Inner Angel Outer Devil Or The Opposite?


Some say that I have a ruby lips on a smile so sweet but some say I have a rude attitude that could knock them dead.

I could be an angel to you but I could be a devil for them. Now which is the real side? Let's figure it out.

The devil side...


♥ I could be venomous without provocation.
Sometimes I could just be so venomous without specific reason. I would criticize over someone just because that the person was such an eyesore to me. I would even do this to my best friends or family. The worst thing is I feel no guilty even that I know that my words would definitely hurt that person so much. I shall apologize here if I ever humiliated you and made you have any hard feelings towards me until now. I’m sorry and I really didn’t mean it. I am just love to be so mean. (It’s okay if you feel sick of me and you wanna leave. You should, because there’s still a point below would make you feel that I’m so heinous.)

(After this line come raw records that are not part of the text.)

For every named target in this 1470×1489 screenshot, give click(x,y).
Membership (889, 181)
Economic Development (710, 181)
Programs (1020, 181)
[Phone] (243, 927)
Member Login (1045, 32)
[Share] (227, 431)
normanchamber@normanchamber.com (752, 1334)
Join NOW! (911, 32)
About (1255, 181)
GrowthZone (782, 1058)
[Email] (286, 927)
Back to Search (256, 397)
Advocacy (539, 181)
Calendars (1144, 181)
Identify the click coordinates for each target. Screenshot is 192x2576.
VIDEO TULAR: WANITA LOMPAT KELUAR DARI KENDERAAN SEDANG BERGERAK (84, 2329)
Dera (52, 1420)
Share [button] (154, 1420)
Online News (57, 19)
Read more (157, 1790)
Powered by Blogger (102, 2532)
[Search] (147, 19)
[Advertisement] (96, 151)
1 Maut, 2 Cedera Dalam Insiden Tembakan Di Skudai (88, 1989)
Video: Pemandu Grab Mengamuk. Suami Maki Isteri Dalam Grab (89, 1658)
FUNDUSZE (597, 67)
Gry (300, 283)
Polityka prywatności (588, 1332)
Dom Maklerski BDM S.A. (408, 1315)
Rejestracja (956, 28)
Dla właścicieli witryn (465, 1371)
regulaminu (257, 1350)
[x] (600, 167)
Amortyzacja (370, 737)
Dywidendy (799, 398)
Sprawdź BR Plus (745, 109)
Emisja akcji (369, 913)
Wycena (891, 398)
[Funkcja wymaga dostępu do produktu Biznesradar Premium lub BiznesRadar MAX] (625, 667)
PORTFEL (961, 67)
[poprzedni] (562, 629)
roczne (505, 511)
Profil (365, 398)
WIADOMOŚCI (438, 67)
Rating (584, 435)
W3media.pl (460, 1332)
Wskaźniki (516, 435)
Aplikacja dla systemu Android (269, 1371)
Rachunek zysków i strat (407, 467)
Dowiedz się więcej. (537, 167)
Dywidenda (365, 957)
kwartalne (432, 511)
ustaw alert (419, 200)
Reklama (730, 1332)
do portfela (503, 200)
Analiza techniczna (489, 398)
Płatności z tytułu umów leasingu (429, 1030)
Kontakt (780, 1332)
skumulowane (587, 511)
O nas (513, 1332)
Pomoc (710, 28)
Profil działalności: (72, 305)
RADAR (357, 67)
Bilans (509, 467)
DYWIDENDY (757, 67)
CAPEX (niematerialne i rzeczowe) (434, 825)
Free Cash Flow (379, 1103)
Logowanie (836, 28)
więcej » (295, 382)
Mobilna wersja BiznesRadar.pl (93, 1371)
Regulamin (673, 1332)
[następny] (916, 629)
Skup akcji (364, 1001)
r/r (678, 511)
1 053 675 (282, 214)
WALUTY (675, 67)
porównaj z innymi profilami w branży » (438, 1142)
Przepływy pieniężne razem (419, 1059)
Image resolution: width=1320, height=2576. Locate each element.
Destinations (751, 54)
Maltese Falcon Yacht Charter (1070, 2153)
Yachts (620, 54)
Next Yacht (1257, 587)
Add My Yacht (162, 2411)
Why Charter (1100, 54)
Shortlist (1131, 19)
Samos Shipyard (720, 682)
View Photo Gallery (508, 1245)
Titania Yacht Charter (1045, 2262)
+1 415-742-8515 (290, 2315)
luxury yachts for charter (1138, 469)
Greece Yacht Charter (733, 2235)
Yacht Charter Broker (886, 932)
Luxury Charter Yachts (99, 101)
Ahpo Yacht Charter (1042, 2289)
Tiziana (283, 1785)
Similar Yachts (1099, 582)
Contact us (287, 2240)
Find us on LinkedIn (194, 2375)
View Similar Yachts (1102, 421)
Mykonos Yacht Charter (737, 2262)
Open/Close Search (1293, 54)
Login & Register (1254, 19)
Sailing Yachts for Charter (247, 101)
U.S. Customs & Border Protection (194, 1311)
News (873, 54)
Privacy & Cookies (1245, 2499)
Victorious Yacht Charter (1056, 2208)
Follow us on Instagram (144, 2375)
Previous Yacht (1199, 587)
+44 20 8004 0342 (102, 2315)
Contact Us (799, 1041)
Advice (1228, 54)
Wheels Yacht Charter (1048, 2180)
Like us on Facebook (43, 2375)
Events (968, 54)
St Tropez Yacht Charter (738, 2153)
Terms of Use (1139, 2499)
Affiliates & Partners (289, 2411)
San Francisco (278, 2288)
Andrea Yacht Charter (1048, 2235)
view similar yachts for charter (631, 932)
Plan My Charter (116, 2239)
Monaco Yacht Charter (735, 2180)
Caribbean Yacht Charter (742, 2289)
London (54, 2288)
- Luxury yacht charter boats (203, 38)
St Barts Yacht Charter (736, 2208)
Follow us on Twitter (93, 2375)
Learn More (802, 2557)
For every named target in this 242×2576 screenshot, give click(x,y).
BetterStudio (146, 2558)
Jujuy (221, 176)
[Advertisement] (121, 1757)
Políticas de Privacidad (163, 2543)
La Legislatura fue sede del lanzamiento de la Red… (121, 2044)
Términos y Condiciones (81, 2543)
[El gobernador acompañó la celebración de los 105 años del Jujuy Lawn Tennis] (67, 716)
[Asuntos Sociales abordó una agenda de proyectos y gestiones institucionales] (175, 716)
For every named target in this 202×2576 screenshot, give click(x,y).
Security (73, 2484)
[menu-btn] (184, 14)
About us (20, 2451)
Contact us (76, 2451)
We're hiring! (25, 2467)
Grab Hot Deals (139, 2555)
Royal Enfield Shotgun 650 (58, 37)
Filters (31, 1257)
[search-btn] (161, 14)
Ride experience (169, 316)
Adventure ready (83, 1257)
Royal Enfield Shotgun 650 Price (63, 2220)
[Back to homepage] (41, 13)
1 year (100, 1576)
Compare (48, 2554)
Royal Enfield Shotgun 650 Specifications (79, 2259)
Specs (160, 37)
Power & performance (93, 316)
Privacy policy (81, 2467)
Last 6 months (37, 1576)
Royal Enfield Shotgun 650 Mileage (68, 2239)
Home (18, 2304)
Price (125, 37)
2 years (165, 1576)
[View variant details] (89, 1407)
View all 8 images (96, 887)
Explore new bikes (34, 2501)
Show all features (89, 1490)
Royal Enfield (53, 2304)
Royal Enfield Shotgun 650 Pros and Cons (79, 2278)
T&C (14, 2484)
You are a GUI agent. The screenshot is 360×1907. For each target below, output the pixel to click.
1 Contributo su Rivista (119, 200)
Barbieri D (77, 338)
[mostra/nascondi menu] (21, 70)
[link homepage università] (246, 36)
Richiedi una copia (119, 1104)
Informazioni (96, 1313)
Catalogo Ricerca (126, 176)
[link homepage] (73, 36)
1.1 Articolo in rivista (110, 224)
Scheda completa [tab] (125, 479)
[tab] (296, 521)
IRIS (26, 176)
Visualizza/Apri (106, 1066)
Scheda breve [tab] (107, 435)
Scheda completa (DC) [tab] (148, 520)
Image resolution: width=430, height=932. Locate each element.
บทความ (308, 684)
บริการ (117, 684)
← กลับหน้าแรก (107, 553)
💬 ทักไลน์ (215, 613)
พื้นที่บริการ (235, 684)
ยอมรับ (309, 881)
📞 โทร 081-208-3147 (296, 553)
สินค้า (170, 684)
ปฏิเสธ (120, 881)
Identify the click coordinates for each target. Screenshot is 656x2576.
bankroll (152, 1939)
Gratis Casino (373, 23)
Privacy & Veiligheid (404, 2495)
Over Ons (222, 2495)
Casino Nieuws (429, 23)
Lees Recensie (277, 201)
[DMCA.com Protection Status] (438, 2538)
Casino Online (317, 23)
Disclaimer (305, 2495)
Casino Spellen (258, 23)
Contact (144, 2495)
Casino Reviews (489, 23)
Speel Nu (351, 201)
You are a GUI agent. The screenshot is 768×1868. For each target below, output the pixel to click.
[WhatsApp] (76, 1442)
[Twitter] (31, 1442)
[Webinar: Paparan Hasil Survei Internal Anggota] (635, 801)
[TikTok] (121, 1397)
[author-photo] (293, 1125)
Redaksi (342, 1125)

♥ I’m totally a girlie devil.

I could still remember that I had done those absurd and ridiculous’s evil deeds since I was a little girl. For some lame reasons that I had totally forgot, I sabotaged my childhood companion which I had an argument with. I sabotaged him by treating him sandwich biscuits which I purposely topped them with the white-colored shower cream. I could still remember I was so happy when I saw he ate it. However, my happiness turned into extreme fear soon after he complained to his mother that the biscuit tasted weird. And you know what? His mother ate one biscuit with the special topping that I squeezed from the shower cream bottle. Then my mum knew about my terrible yet hilarious behavior. And I was beaten black and blue :P I am a bitch when I wanna be. I guess.

The idk-which-side...

♥ I’m anti-social freak.
I got problem on how to start a conversation with strangers. People who don’t really know me well may think that I’m arrogant, unapproachable and eccentric. When I just entered the university last year, I always stew alone in the corner of the class rather than mingle around with people. It went on until one day I missed my mathematics quiz because I missed one lecture which everyone was told about the quiz. It wouldn’t happen if I was able to make some friends as they would inform me although I missed the class. Thus I made up my mind to make more friends. I even forced myself to smile more often to show my friendliness. However I guess my plan failed. My foundation classmates got to know my name only until the end of trimester 2. They thought I was a repeater or transfer students. Some even thought that I was an international student because they claimed that I have a weird Mandarin slang, LOL!

The angelic side...

♥ I’m emotionally vulnerable, more than anyone else.
It was my dad’s birthday. I treated my family the dinner and I could see that my father’s mood was pretty good that night. After we got home, Dad suddenly grabbed my arm and brought me to the front of my younger bro. “I want both of you to shake hands and make it up. Siblings are always fighting. You may also have some bones to pick with each other, but just let bygones be bygones. Siblings don’t harbor “overnight hatred” in heart!” I felt embarrass and refused my dad at first. Eventually I obeyed my dad and I understand his intention. Right after the reconciliation, I back to my bedroom and burst into tears. Even I myself don’t really understand the reason why I cried. “Your sis really cares about you. She just doesn’t show her feeling.” I heard Mum told my younger bro before entered my bedroom. I guess I cried because my mum spoke my mind. For some uncertain reasons, my younger bro & I don’t speak to each other for these few years. However, both of us don’t hate each other. It’s just that we don’t talk to each other and my parents are worry about it. I don’t like to show the moment when I was most vulnerable, even to close friends. I seldom recount my worries and troubles to the others. I prefer to keep them in my heart.

♥ I cherish true friends, a lot.
If you have read the number 1 & 3 above then you should know why. I don’t even know how to make friend with people, never said to please someone else. Being the close friends with someone who is always that sarcastic is hard. Besides, those short fuses which I couldn’t work on them would definitely annoy people who are close to me, even to myself. I once had few true friends. However, I slowly losing them for I am not sure of the reason of it. Probably it was due to my irritating temper. We were stuck in an awkward situation when we found that our friendship began to fade away. Yes, we just let it be. After those days we never contact, I decided to make some efforts because I realised that I actually bother so much about our friendship. However I didn't make my efforts a success to save our friendship, so silently I called off the whole friendship when I had made a decision not to speak to you anymore. Maybe you girls just couldn't understand how I felt and those efforts I've made. Maybe I had really let it be too late to tell you how much you mean to me, like how we let our precious friendship slipped out our hands. Quoted: "Friendship can never come apart especially when It's straight from the heart." I've tried to retrieve the friendship, eventually I failed, then I should go on. It was a pity that we couldn't be BFFs, we were once so close, weren't us? Frankly, I’m not those types of sweet girl who would easily gain popularity among everybody, I would only need few friends who could bear with my imperfections and understand me well. And I know that I would cherish them well, too. Be good to me and I will be twice good to you.


That's all I can think for now. Till then, toodles!